The Bradford Family

    Germaine and Wilbur County have enjoyed the legacy of the Bradford family from the beginning. Nancy Horne Bradford came from an old Connecticut family and she was accustomed to traveling to New York City to the Opera and Ballet and visits to the museums there kindled a lifelong love of fine art. Nancy and Thomas met in New York City when he was there celebrating his graduation from Harvard.

    In addition to donation of grants to area artists and scholarships to deserving students, the Bradford Foundation supports local charities such as the Wilbur County Senior Center, Meals-on-Wheels, and The Double T Ranch for Troubled Teens.

    The Bradford family bible reveals a connection to some of the earliest American colonists. They are descended from William Bradford, Governor of the Plymouth Colony and Mayflower passenger. It is not a connection that our Germaine founder, Thomas Bradford, celebrated. He told his children that his side of the family broke with those “bitter Calvinist s.o.b.s” sometime in the mid 1700s. The way he told it to T.W., his great-grandfather was a William Bradford, b. in 1695, son of Thomas Bradford, son of William, the Governor.

    It was this great-granddaddy who left the Calvinist fold when he heard a sermon preached by Reverand Mayhew in Boston Massachusetts in 1749. They weren’t called Unitarians at the time, but were part of the movement, which evolved into the Unitarian Church.

    Willam moved his family off of the farm and became a farm implement merchant. His son Joshua, b. 1740, went to Pennsylvania and settled in Washington, PA near his cousin David Bradford. He was involved in the Whiskey Rebellion with his cousin, but unlike David, did not escape the Federal Troops sent to bring the tax scoff-laws to justice. Joshua died in Federal custody of unknown causes. His wife and children left Pennsylvania and moved to upstate New York.

    His oldest son James was eventually able to establish a small textile mill which brought a modest fortune to the family coffers. Upon James’ death, Thomas Bradford inherited quite a “respectable estate.” It was with a portion of this estate that the Bradford’s, Thomas and Argus, outfitted wagons and joined up with the Meek wagon train in Independance, Missouri in 1845.

    This considerable inheritance has underpinned the Bradford ventures and multiplied over the years. Whenever they were questiond about why the two brothers brought their families out west at such risk to life and limb, Thomas and Argus never told the same story twice and not one of Thomas’s stories was the same as Argus’s.

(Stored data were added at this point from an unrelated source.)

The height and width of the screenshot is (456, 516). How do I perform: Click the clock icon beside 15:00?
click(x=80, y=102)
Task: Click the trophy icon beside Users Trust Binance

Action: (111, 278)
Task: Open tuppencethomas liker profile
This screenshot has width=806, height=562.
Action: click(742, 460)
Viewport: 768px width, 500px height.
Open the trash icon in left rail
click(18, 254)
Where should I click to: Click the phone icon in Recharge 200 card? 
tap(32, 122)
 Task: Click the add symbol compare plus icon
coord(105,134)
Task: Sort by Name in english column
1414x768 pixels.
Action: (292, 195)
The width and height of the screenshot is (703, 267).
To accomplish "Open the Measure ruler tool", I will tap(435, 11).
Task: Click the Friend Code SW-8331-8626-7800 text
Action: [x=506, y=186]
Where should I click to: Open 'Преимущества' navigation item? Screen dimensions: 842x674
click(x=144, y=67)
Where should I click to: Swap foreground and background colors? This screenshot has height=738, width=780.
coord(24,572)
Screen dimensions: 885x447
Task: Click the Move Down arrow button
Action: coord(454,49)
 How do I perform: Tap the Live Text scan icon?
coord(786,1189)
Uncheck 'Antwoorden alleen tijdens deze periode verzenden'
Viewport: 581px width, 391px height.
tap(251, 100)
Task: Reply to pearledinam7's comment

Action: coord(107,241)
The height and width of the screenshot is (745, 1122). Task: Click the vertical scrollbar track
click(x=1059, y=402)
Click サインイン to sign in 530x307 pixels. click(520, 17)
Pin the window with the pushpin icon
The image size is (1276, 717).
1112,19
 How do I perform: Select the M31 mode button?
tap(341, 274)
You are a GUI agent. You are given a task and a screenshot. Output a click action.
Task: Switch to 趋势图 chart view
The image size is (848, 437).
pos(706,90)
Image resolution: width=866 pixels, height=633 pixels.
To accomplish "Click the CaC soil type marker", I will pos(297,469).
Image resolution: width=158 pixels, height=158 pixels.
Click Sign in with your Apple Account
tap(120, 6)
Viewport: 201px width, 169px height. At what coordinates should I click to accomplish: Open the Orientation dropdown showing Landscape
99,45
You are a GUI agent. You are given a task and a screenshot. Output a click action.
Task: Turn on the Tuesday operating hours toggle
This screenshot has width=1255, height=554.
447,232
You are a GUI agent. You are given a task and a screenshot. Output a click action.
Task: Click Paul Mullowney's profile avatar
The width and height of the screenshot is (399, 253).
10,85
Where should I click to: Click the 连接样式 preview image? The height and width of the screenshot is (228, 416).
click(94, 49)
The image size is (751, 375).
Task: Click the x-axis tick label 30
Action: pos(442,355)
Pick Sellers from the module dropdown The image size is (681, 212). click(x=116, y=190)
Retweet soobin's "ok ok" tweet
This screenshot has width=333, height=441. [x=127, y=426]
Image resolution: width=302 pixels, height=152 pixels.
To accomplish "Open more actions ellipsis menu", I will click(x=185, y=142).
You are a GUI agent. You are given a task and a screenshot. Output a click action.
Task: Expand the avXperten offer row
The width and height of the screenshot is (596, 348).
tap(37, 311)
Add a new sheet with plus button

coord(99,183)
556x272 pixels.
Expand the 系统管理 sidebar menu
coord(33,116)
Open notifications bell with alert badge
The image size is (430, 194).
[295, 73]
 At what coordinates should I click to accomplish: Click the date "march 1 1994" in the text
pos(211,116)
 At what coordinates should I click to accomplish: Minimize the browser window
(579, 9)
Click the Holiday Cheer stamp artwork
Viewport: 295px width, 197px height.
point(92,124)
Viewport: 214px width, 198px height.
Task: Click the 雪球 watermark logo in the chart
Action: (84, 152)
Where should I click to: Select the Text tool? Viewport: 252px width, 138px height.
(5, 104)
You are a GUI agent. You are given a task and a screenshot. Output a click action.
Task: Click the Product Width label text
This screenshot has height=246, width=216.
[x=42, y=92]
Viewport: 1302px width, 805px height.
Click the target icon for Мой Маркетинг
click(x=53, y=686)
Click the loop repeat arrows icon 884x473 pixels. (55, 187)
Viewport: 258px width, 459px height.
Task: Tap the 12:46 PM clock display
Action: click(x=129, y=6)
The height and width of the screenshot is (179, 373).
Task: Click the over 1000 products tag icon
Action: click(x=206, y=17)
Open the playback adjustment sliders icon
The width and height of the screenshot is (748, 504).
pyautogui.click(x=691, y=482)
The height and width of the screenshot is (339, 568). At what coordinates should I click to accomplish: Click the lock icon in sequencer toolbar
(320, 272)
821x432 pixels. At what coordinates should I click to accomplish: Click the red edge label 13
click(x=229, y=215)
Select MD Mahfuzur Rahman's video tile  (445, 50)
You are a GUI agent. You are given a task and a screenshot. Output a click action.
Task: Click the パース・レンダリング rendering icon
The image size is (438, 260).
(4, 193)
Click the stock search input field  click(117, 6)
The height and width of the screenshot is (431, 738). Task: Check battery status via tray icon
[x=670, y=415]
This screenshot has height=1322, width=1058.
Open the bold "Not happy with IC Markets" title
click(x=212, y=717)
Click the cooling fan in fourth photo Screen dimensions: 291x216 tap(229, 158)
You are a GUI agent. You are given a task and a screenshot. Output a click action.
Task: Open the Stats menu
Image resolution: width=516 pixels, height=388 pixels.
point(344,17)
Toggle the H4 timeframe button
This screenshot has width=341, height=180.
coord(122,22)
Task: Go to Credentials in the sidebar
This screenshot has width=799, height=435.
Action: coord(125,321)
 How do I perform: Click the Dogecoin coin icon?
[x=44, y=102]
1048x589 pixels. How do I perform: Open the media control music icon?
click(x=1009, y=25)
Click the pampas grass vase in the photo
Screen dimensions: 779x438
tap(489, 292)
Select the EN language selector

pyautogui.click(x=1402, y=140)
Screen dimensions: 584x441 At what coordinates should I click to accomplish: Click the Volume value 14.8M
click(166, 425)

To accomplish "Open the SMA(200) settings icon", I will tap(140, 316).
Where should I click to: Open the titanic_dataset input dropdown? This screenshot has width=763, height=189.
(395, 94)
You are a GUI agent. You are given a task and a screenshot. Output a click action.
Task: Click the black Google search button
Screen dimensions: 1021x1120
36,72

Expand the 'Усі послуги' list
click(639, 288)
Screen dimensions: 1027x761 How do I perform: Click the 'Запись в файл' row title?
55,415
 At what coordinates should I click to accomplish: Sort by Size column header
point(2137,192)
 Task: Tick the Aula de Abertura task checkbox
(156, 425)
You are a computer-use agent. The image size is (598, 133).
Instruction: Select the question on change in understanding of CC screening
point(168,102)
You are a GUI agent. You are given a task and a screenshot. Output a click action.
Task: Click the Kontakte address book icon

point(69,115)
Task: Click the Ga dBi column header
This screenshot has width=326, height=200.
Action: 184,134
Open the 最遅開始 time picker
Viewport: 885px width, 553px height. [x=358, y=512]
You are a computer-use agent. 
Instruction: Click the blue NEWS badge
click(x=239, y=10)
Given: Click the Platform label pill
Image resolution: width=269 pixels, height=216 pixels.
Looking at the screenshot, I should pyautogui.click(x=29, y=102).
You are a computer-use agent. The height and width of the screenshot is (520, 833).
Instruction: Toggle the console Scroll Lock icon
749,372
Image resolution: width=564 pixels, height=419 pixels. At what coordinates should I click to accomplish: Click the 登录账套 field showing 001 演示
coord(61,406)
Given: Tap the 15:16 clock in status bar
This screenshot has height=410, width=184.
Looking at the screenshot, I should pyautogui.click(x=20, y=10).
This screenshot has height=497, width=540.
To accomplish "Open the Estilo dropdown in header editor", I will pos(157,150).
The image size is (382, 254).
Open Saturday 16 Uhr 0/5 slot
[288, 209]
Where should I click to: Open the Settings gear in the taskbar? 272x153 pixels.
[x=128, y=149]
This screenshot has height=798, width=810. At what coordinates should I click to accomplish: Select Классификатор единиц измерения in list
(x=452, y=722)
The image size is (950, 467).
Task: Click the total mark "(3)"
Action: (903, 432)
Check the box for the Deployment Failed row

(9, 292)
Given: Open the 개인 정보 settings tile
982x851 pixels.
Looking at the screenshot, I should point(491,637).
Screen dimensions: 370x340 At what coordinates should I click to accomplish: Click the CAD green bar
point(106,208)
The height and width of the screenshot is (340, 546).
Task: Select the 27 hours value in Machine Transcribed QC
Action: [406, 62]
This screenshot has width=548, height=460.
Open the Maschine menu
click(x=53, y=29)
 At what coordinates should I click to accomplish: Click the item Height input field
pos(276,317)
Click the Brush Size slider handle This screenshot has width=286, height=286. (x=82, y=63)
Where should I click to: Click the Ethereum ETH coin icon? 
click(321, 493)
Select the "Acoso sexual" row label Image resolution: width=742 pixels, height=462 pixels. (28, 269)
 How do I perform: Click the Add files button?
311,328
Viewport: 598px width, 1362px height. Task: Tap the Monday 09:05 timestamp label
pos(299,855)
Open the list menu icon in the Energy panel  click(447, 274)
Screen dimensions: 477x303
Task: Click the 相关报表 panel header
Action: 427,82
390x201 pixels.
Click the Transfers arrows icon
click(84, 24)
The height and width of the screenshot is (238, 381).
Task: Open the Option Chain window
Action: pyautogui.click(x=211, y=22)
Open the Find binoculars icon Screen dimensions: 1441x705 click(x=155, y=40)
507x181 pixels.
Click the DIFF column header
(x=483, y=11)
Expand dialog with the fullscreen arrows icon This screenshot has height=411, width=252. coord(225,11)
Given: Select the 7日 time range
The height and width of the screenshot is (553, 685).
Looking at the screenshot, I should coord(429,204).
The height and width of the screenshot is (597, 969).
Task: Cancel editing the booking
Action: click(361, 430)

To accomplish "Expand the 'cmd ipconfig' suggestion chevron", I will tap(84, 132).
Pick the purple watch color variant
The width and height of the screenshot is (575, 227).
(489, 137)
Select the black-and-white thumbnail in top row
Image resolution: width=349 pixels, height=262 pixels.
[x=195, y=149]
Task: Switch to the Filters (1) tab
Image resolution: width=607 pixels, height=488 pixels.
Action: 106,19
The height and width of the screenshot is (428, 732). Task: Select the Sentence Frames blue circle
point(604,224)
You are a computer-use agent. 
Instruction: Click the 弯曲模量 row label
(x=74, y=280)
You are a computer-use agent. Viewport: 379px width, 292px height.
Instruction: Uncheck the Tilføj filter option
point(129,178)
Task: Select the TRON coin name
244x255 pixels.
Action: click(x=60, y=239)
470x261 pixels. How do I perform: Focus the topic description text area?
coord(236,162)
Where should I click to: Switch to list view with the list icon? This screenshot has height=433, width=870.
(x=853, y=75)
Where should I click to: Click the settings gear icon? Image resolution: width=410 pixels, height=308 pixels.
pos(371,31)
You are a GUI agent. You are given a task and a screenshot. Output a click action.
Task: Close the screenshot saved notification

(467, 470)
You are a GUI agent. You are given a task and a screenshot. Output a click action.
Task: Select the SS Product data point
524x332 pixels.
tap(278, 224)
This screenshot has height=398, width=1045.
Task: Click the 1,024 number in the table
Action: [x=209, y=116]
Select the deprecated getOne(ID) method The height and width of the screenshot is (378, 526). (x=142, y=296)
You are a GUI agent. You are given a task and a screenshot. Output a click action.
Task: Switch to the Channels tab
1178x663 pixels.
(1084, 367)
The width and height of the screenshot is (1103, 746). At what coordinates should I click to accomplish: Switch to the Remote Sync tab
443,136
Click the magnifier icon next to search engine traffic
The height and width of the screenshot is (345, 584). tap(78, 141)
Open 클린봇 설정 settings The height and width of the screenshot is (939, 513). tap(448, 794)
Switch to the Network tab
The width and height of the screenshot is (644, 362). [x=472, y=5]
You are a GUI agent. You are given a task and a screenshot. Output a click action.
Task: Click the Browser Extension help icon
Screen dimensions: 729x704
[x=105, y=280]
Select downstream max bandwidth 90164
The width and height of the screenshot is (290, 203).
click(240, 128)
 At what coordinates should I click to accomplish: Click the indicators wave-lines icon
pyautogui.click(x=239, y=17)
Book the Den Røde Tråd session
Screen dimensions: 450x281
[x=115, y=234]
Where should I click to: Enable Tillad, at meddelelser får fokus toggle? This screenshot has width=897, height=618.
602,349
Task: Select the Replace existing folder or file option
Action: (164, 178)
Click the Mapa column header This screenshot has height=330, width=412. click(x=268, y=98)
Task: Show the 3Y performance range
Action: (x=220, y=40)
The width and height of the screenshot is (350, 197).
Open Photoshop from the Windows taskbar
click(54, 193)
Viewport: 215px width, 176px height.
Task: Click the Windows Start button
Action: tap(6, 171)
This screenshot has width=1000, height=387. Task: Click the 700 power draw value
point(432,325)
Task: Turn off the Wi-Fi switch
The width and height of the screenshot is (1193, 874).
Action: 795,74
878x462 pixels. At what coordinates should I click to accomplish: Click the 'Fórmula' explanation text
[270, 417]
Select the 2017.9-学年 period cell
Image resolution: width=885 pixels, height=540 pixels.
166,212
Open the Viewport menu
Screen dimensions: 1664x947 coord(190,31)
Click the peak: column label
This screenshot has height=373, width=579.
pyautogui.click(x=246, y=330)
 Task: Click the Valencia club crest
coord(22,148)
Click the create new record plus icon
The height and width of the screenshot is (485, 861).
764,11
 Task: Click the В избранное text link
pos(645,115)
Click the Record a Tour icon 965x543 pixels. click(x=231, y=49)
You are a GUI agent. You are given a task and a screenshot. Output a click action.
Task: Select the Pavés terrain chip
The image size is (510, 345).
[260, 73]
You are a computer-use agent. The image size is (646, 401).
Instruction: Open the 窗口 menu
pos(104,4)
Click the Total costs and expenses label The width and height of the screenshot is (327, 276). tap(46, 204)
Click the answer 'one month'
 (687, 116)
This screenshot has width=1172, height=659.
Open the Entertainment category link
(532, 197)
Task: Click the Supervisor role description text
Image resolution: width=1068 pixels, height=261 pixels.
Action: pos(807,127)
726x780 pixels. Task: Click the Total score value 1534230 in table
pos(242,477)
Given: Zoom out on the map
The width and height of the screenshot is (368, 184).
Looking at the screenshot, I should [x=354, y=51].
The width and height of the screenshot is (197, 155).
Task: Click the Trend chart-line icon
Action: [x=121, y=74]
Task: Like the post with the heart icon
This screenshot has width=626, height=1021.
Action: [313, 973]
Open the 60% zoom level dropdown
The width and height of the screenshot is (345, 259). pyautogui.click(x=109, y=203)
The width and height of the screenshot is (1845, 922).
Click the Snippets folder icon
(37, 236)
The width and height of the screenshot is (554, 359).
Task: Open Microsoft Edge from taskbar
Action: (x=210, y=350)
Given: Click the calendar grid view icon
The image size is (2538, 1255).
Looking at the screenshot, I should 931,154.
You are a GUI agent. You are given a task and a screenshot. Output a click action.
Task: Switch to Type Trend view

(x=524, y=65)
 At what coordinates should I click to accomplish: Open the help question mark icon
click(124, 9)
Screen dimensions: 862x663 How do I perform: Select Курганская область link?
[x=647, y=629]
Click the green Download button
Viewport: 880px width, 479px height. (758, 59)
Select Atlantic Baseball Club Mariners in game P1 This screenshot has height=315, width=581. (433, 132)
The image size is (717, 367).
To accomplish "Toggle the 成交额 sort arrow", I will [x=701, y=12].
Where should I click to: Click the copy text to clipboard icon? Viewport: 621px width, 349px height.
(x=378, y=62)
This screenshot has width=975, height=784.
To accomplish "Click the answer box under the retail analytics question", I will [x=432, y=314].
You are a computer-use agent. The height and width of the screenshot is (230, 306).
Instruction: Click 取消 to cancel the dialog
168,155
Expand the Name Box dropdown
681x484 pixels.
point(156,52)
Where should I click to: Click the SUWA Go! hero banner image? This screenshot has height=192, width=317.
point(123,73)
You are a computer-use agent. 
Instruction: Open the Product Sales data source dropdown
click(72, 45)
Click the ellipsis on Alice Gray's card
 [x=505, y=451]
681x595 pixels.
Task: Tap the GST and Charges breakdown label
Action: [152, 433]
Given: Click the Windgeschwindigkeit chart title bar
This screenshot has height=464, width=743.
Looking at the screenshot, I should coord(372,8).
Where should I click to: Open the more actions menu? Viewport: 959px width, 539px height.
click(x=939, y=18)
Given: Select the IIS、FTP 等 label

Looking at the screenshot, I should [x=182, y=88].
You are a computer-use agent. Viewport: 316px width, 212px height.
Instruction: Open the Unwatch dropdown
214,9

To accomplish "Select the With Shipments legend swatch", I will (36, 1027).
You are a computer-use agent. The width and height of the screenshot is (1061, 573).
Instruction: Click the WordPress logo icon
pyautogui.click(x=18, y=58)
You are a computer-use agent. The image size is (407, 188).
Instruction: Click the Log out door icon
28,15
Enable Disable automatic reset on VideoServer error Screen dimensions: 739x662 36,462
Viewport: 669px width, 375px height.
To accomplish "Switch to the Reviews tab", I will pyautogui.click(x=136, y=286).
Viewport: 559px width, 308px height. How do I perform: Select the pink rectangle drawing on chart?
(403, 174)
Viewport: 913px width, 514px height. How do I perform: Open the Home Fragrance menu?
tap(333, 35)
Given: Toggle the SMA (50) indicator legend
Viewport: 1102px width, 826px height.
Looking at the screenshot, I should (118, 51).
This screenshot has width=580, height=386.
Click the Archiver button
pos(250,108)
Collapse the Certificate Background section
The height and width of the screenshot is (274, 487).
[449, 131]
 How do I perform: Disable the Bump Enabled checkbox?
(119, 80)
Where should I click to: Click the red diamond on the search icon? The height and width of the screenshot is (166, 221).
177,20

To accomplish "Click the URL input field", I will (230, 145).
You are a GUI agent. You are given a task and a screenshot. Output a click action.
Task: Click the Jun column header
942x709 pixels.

    Nancy Horne Bradford always maintained that the Bradford brothers just fell under the spell of the West, that brought them to believe they could be part of something new and magnificent. Thomas was elected the first mayor of Germaine in 1859. A position he held for five years. He withdrew from politics in 1861 and founded the first bank in the town, the Bank of Germaine.

    Today, descendants of Thomas and Nancy Bradford may be proud of the legacy their ancestors left to them which they have so carefully preserved and continue to share with our community.